Le ministre des Finances, Slim Chaker a annoncé qu’une nouvelle imposition sera prochainement instituée sur la fortune, précisant, toutefois, qu’il ne s’agit pour le moment qu’une d’une idée. Une proposition, dans ce sens, sera soumise au Conseil des ministres puis à l’Assemblée des Représentants du Peuple (ARP). En cas d’approbation, la nouvelle imposition sera mise en application. C’est ce qui a été indiqué lors du point de presse du ministre des Finances, lundi, à la Kasbah, sans pour autant donner plus de précisions et de détails sur cette nouvelle taxe dont l’application ne devrait pas aller sans complications dans la mesure qu’il n’existe pas en Tunisie des statistiques précises et fiables sur le nombre des personnes qui détiennent de grosses fortunes en Tunisie. Est-ce les hommes d’affaires qui sont ciblés par cette nouvelle taxe ? Est-ce les groupements industriels ? Ou encore les contrebandiers de tous bords qui ont amassé des fortunes colossales sans être inquiétés par le fisc ? Et c’est à partir de quel palier peut-on parler d’une fortune ? Les questions se posent et se reposent.

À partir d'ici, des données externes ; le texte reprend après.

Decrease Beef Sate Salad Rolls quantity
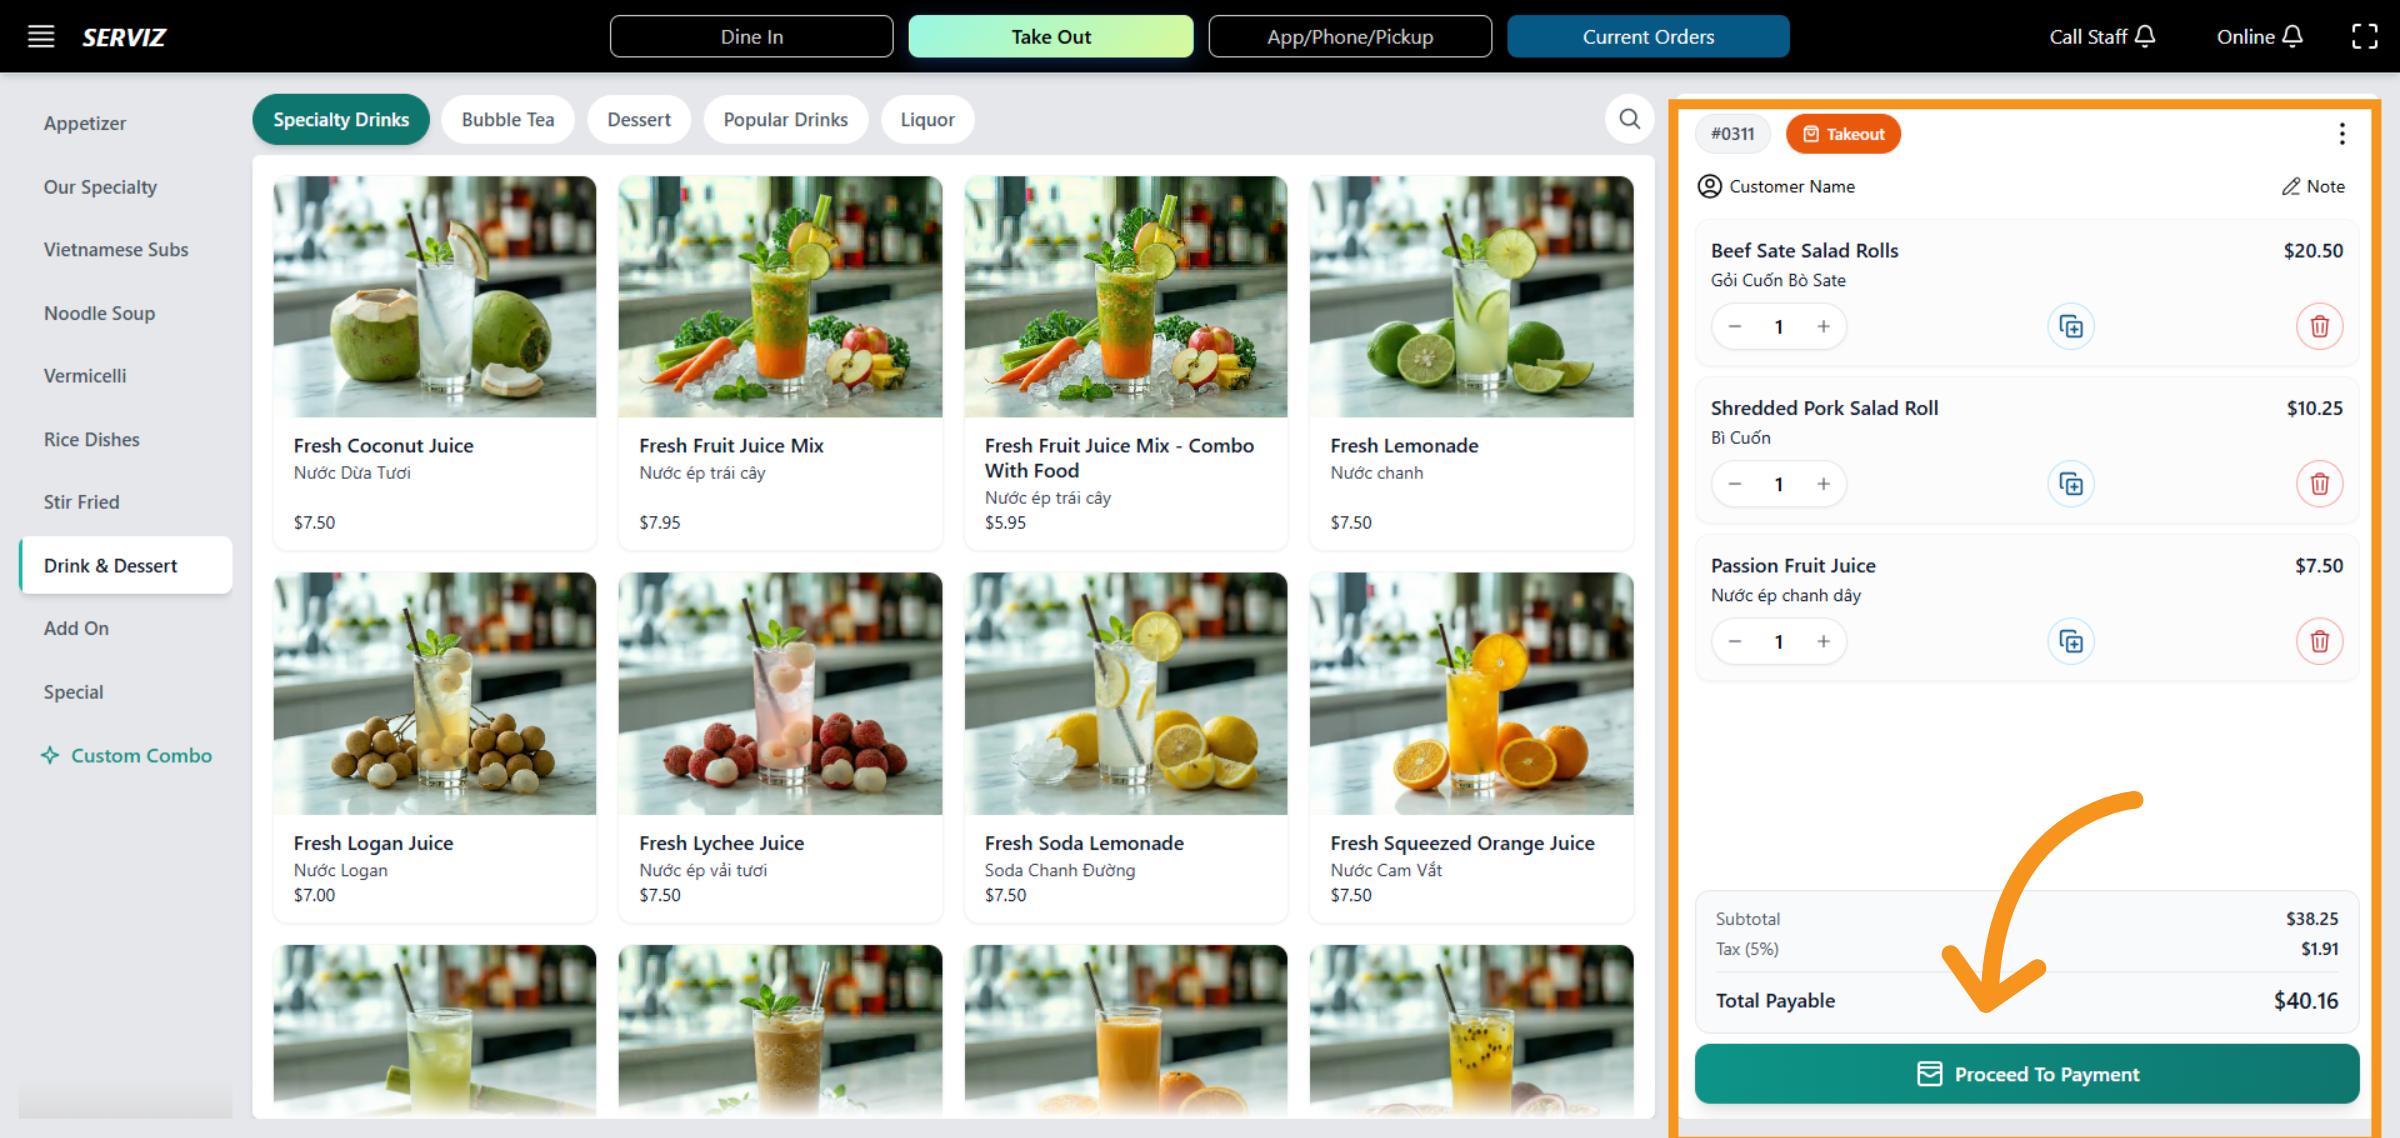This screenshot has width=2400, height=1138. [1735, 327]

Sachons d’abord que l’impôt sur la fortune est un impôt individuel appliqué non pas sur un revenu ou une transaction, mais sur le patrimoine. Il est appliqué au niveau national dans quelques pays à travers le monde, dont la France.
Dans une déclaration à Africanmanager, l’expert économique, Fethi Nouri a indiqué que l’idée d’une taxe sur la fortune est acceptable et que pareille imposition ne sera que bénéfique pour le pays à la lumière de la conjoncture économique qui accable le pays, appelant, toutefois, à identifier le palier à partir duquel on peut parler d’une fortune et de s’assurer si les grandes fortunes sont placées encore en Tunisie. Selon lui, des centaines de milliards sont déjà placés à l’étranger.

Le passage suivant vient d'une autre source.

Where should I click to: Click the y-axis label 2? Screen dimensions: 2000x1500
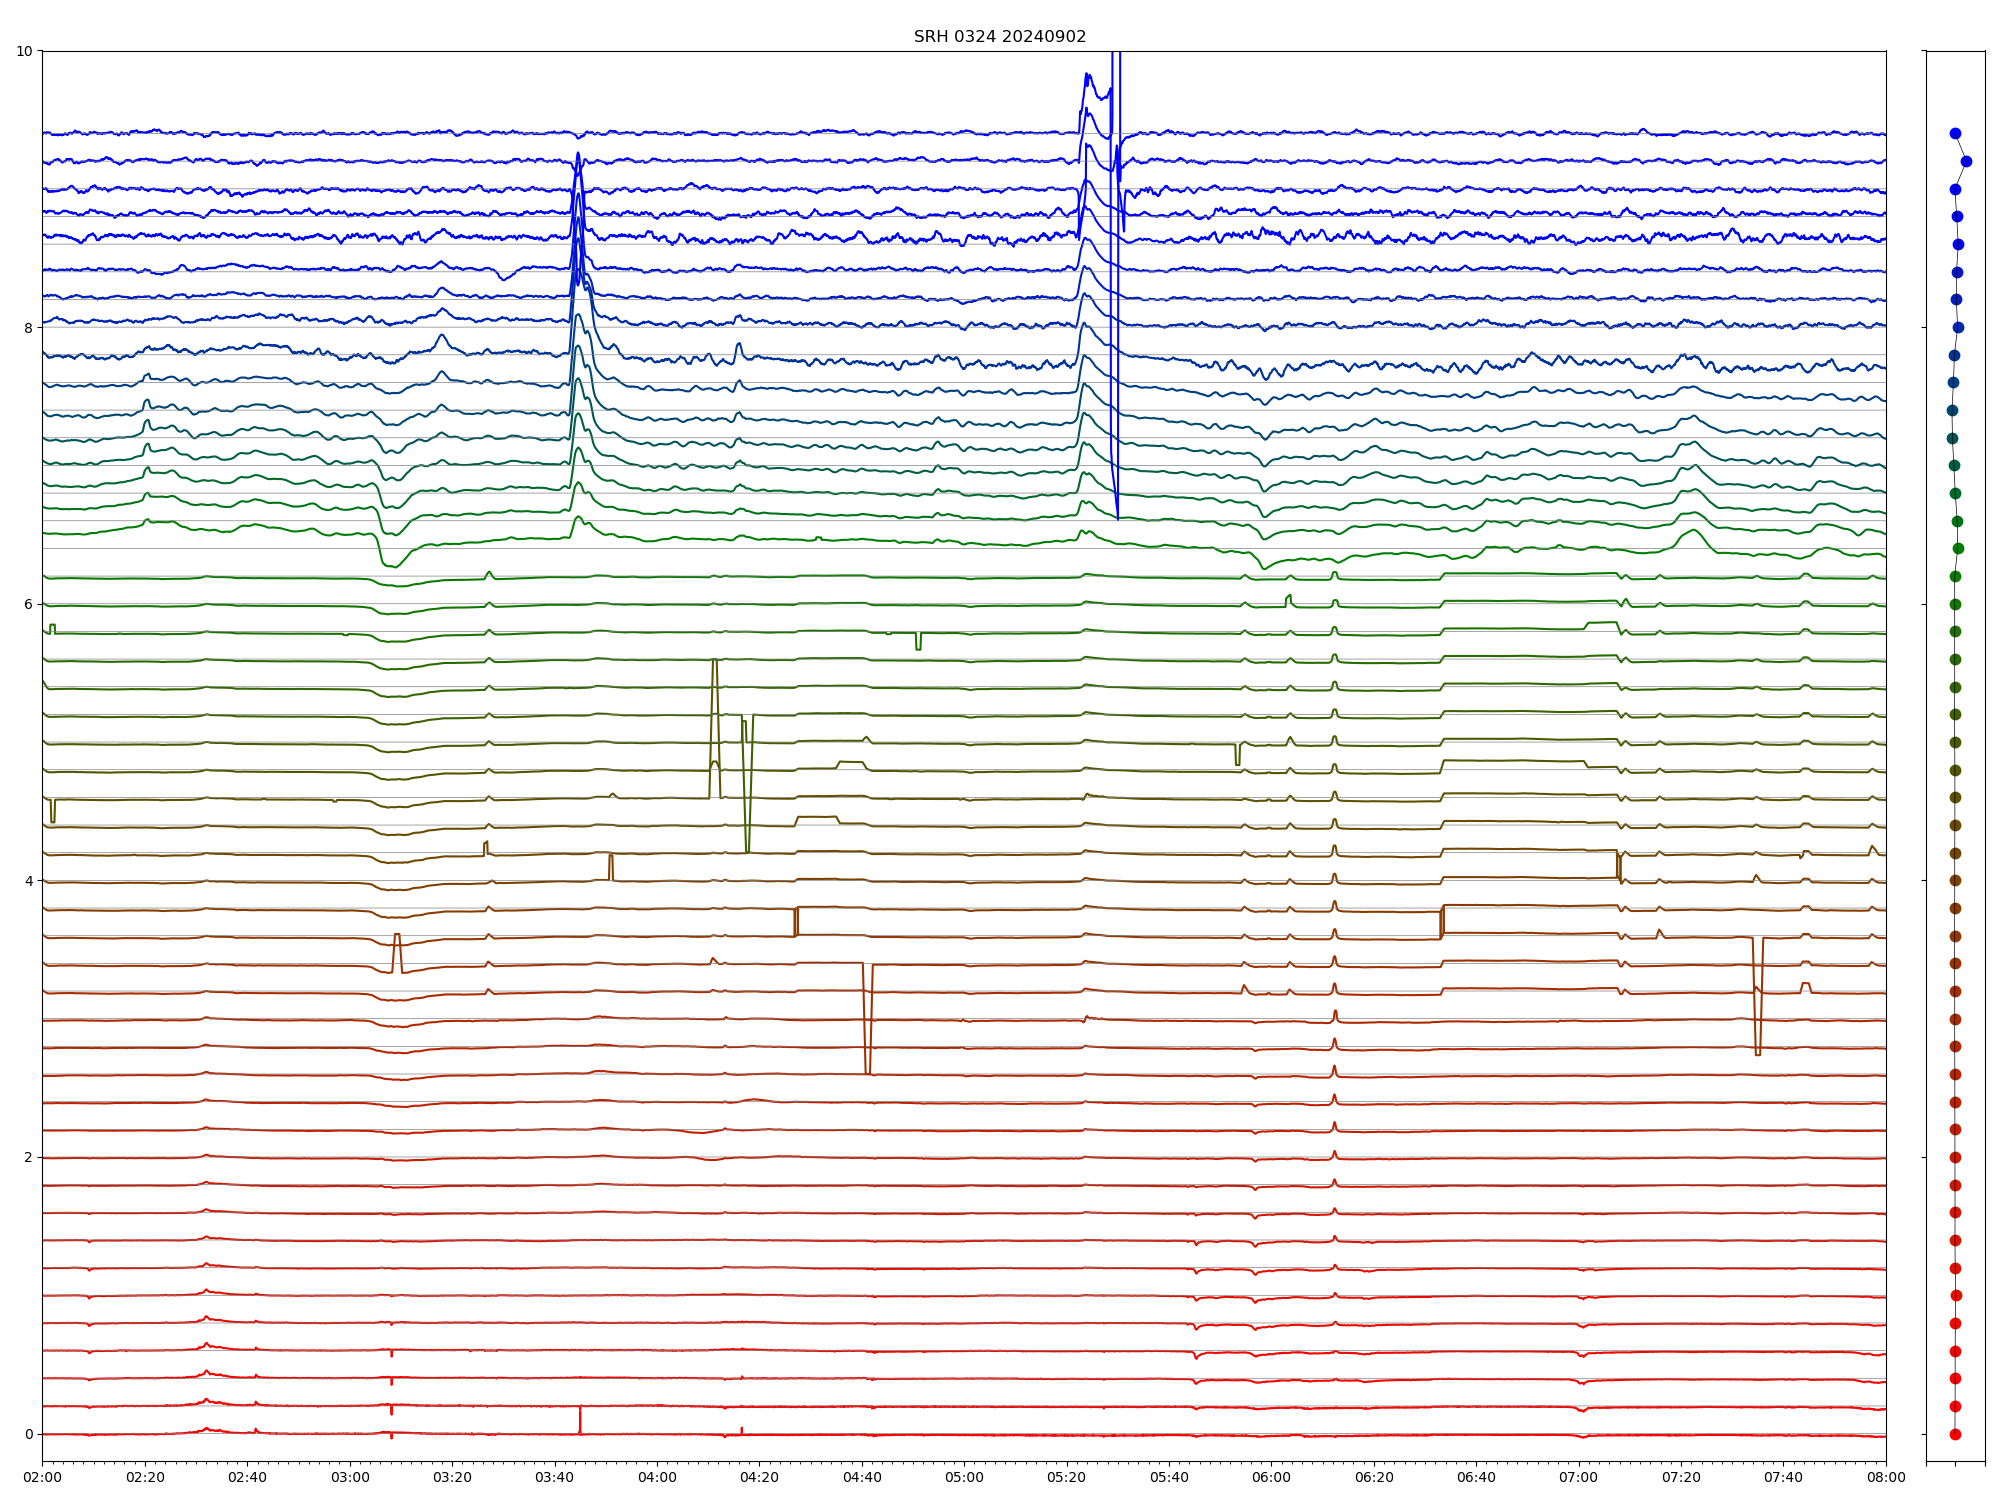[28, 1157]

Fethi Nouri a appelé, dans ce cadre, à attendre la réaction de l’organisation patronale, l’Utica et les hommes d’affaires. Ces derniers vont certainement rejeter cette taxe supplémentaire, a-t-il estimé.
Il a, par ailleurs, indiqué qu’il est épisodiquement question de la taxe sur la fortune depuis au moins deux ans et que des propositions sur sa mise en application ont été avancées, mais sans suite Aucune mesure, dans ce sens, n’a été signalée tout comme la réforme fiscale.
Des ministres incapables d’appliquer les mesures
Fethi Nouri a assuré, en outre, que l’idée d’une taxe sur fortune est bonne mais sa mise en application sera très difficile, accusant certains ministres et responsables d’être incapables d’appliquer les mesures déjà décidées.
« La Tunisie manque de vrais responsables et politiciens capables de mettre en application ce genre de mesures », a affirmé Fethi Nouri, citant la restructuration des banques publiques, un projet qui date, selon lui, de trois ans mais sans parvenir à des résultats concrets.
L’expert économique a, en outre, appelé à faire sortir du « carton » tout ce qui a été déjà convenu comme la réforme de la subvention et de passer à l’acte et à l’exécution avant même de penser à d’autres mesures et impôts.
Il faut aussi, selon lui, appliquer les mesures et les impositions loin des intérêts exigus des personnes et des groupements.
Il est à rappeler, par ailleurs, que les mesures fiscales devraient attendre encore et aucune mesure fiscale ne verra le jour durant cette année. Lors de son point de presse, lundi, le ministre des Finances a fait savoir que la loi des finances complémentaire (LFC) pour l’année 2015, sera « light », c’est-à-dire qu’elle n’édictera pas de nouvelles mesures fiscales mais fixera plutôt des orientations qui visent à rétablir les grands équilibres financiers.
Selon le ministre, la mise en place de nouvelles mesures fiscales demeure actuellement impossible vu que les données et les hypothèses sur le taux de croissance, le prix du baril de pétrole ou encore le taux de change sont en train de changer.
« Les hypothèses sur les finances publiques sont aussi en train de changer », a déclaré le ministre, citant l’annulation de la taxe imposée par la Tunisie sur les touristes de retour dans leurs pays qui a engendré des pertes à l’Etat de l’ordre de 100MD. A cela s’ajoute, l’augmentation de la prime accordée aux familles nécessiteuses ou encore celle de la bourse destinée au étudiants.